When you are looking for support, when you bring your child to a clinician for help, the very community that you looked to for compassion blames you, tells you that you need parenting skills and then pathologizes your family. This serves to alienate the families from both the mental health world and society and from their own family members and friends.
     The result is depression, despair, confusion, and helplessness. It knocks the ground out from under a parent.

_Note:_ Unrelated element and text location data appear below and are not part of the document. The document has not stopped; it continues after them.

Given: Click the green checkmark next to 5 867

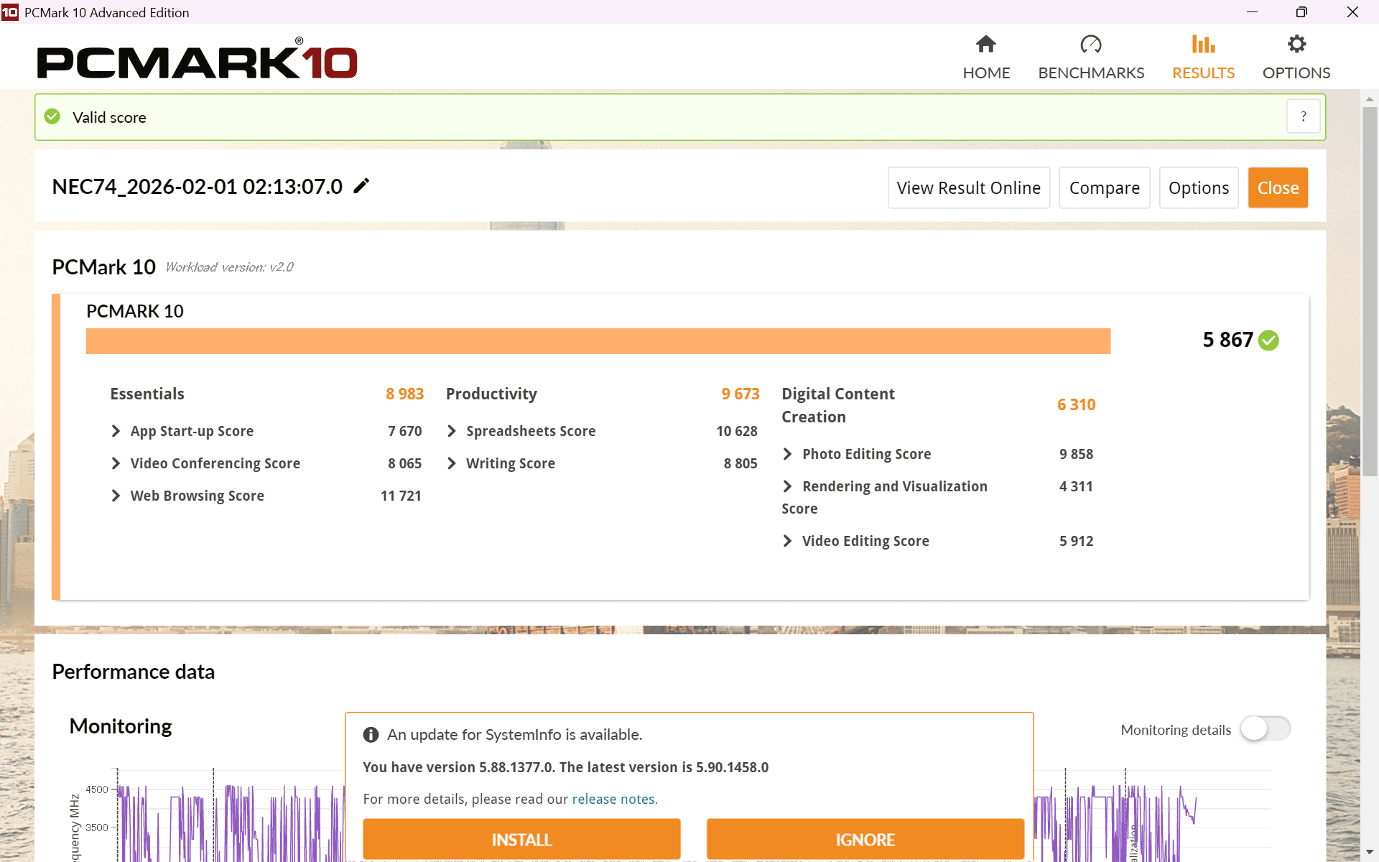Looking at the screenshot, I should [x=1268, y=340].
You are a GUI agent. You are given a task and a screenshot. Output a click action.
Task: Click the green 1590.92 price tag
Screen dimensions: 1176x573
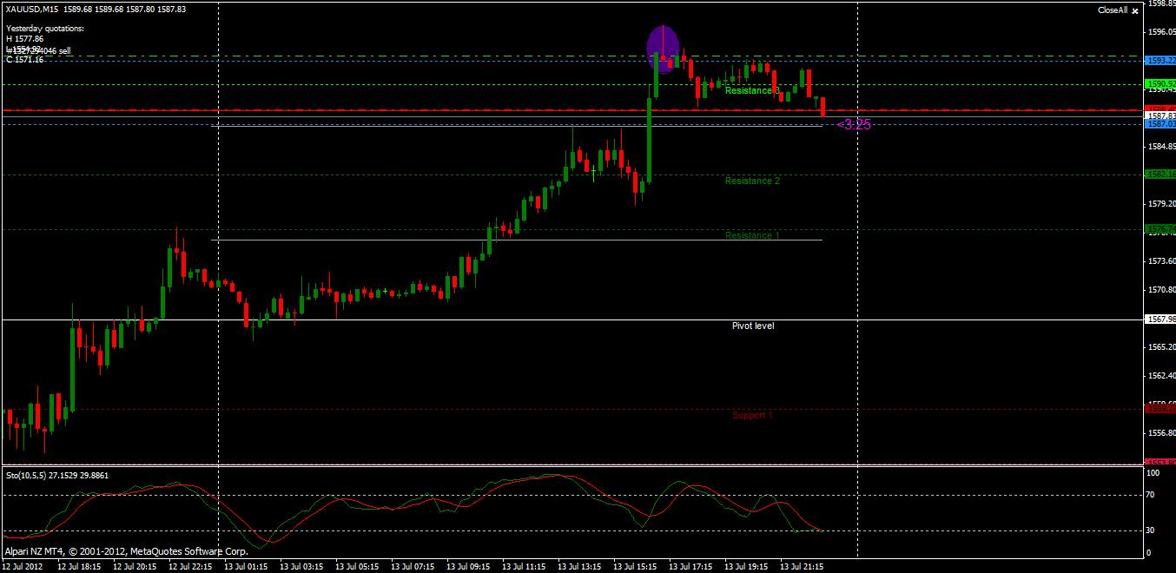click(x=1160, y=84)
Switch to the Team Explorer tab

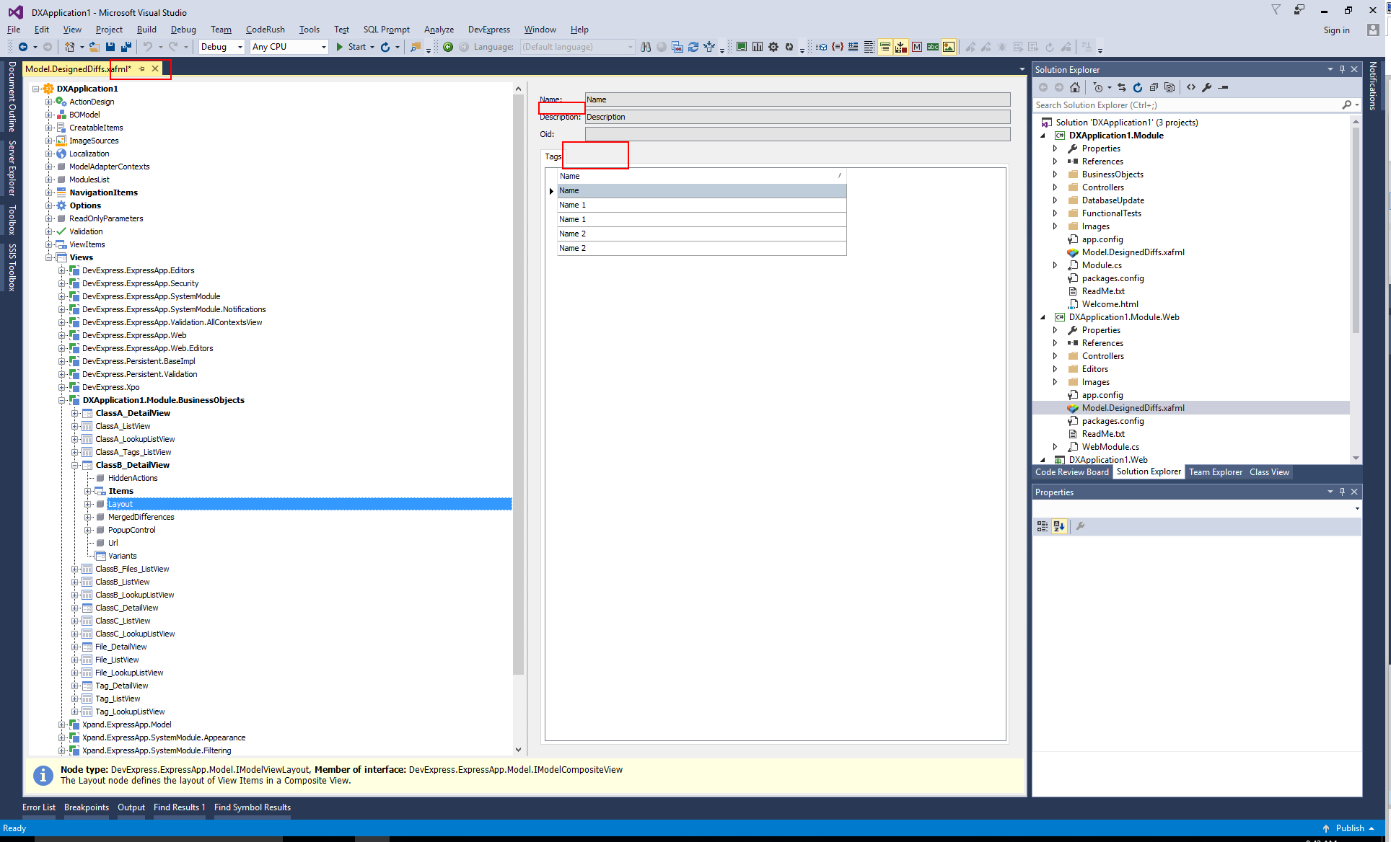click(1215, 472)
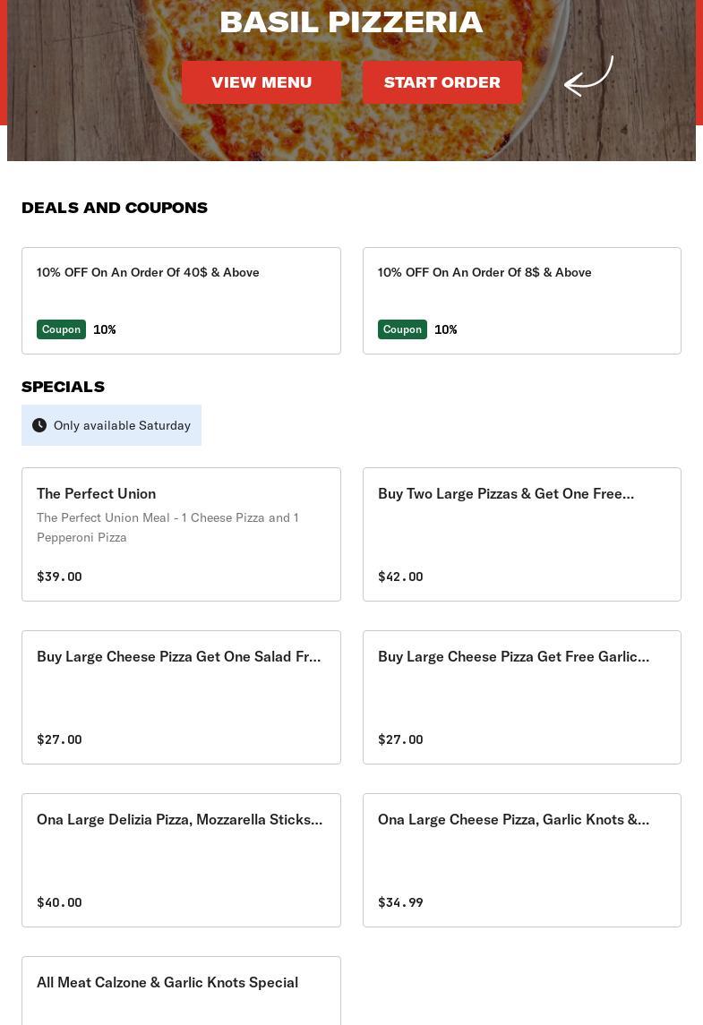This screenshot has height=1025, width=703.
Task: Click the clock icon beside Saturday notice
Action: pyautogui.click(x=39, y=425)

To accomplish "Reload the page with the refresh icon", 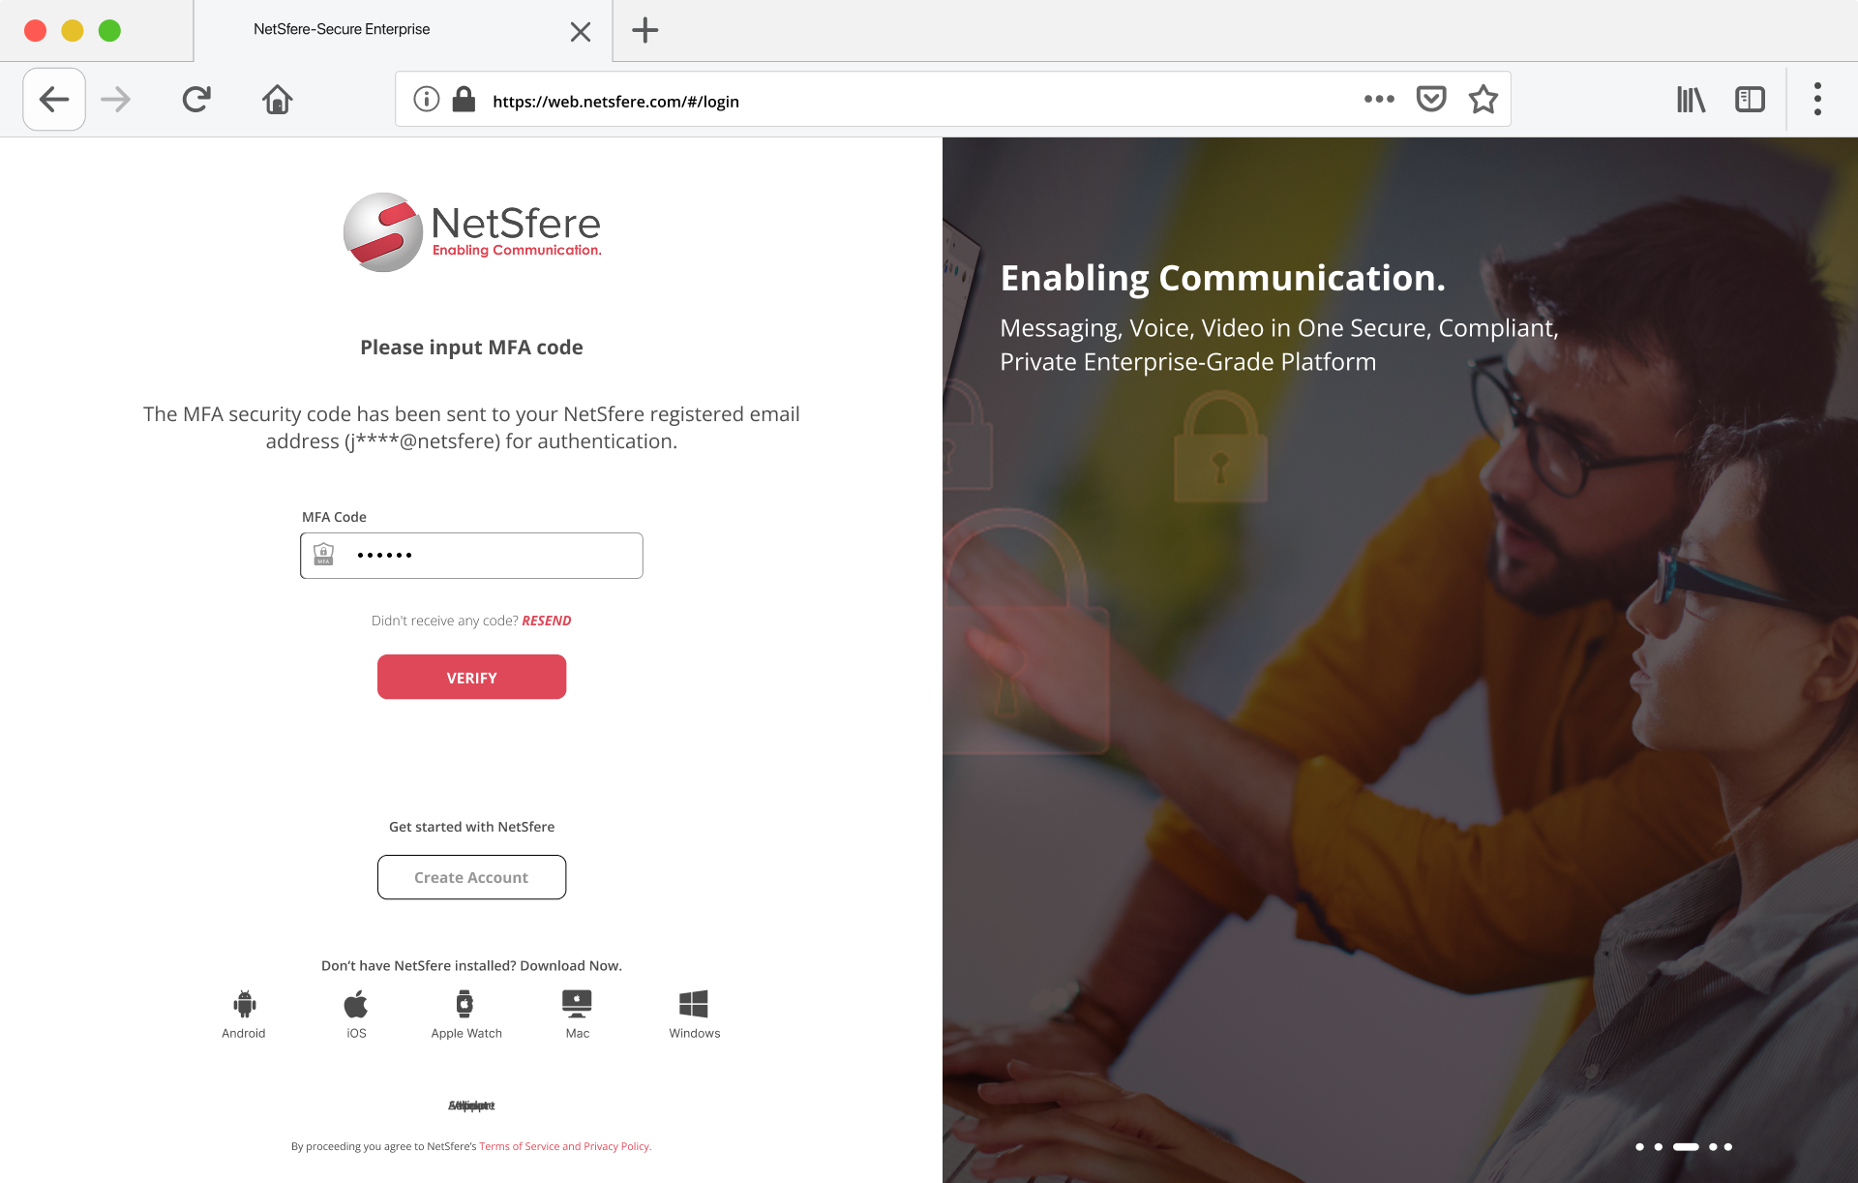I will (196, 99).
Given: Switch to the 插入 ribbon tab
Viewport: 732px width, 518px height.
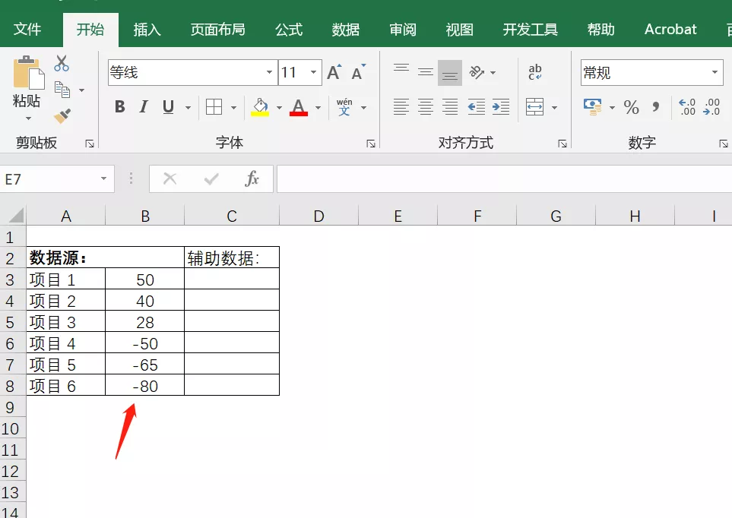Looking at the screenshot, I should (147, 29).
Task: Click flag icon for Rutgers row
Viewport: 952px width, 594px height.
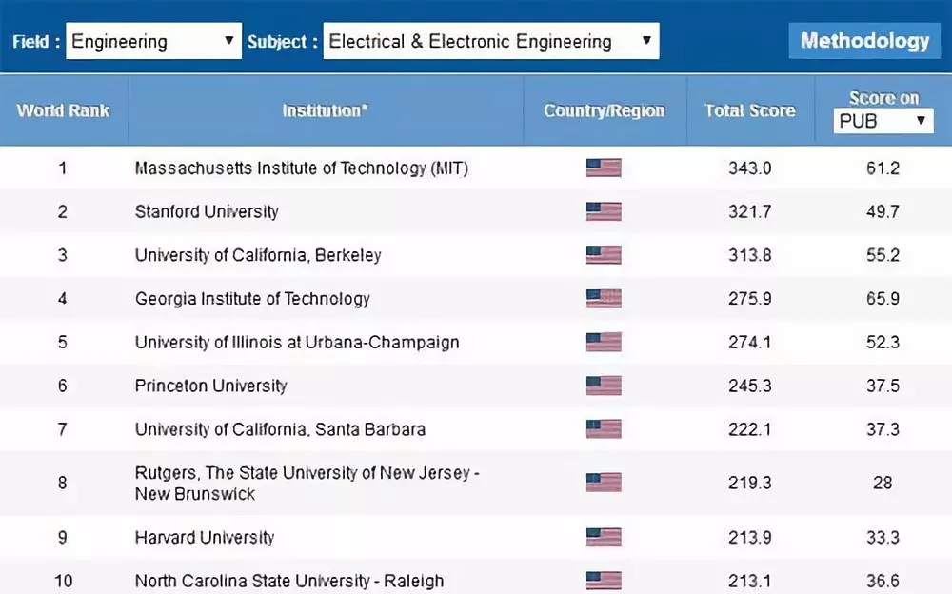Action: [x=604, y=483]
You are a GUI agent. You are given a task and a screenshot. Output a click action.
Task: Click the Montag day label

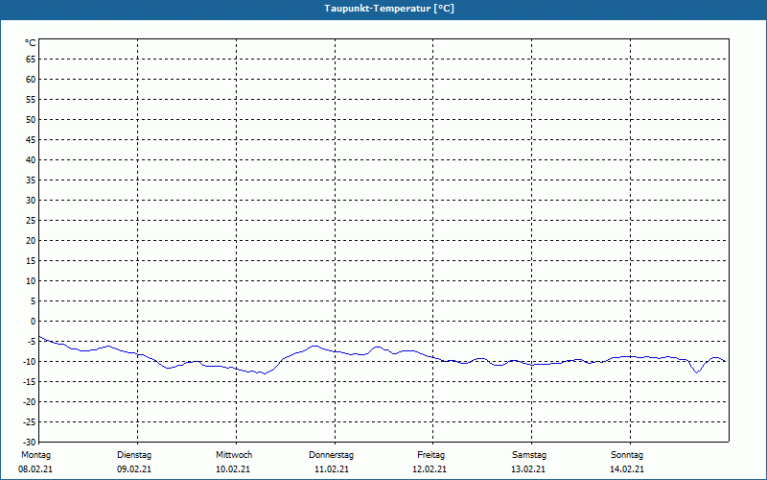(x=35, y=455)
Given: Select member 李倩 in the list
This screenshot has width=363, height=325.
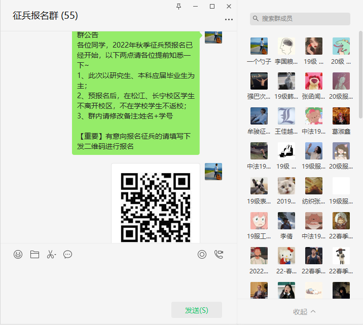Looking at the screenshot, I should pos(286,225).
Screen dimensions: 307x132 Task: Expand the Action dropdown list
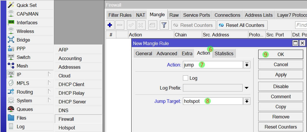pos(247,65)
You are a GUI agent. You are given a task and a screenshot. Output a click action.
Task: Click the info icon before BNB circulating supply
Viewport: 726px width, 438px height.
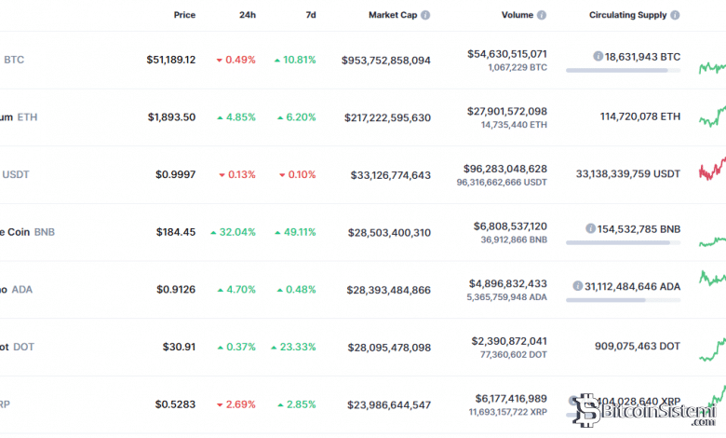[x=591, y=228]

It does not give you the strength to fight for your child because, indirectly, in a sanitized way, a "professional" is telling you "you're an incompetent, horrible human being."
The concept of "an Invalidating Environment" is harmful because it naturally drives a wedge between children and their parents, the very parents that they need to help them emotionally and financially.

If you are an adolescent or young adult who is told that the principle cause of your misery, drug addiction, eating disorder, self-injury, binge drinking, social isolation, etc. is an invalidating environment, you will be furious with your parents!  And if your parents did cause such misery by raising you in an environment that caused you so much harm, you SHOULD be furious with them.
         For a person with BPD a "normal' environment" can be misconstrued as an invalidating environment.  Due to the structure of their brains, people who suffer from BPD experience their environment as one of constant threat.  Since people with BPD have a strong negativity bias, the slightest sigh or micro facial expression can be misinterpreted as proof of a negative reaction or rejection. Therefore, even with the best of intentions, any environment can be perceived as invalidating to someone with BPD.
        If invalidating environment cause BPD, mothers should develop BPD from the invalidation they receive from their child and the clinical community. Mental illness is a problem within the person that is genetically and neurobiologically based. Anyone can have a disturbed child. Anyone can have problems managing the problems a BPD child presents to a family. Intolerant and blaming attitudes towards families make matters worse. Inappropriate advice from clinicians worsen family relationships (tough love, boundaries, etc.)

Bravo to all the mothers who do not give up, who keep searching for help, for ways to repair the relationships with their troubled child, who keep on giving. 

Enjoy your Mother's Day with my sincere wish that I have alleviated any guilt which you do not deserve.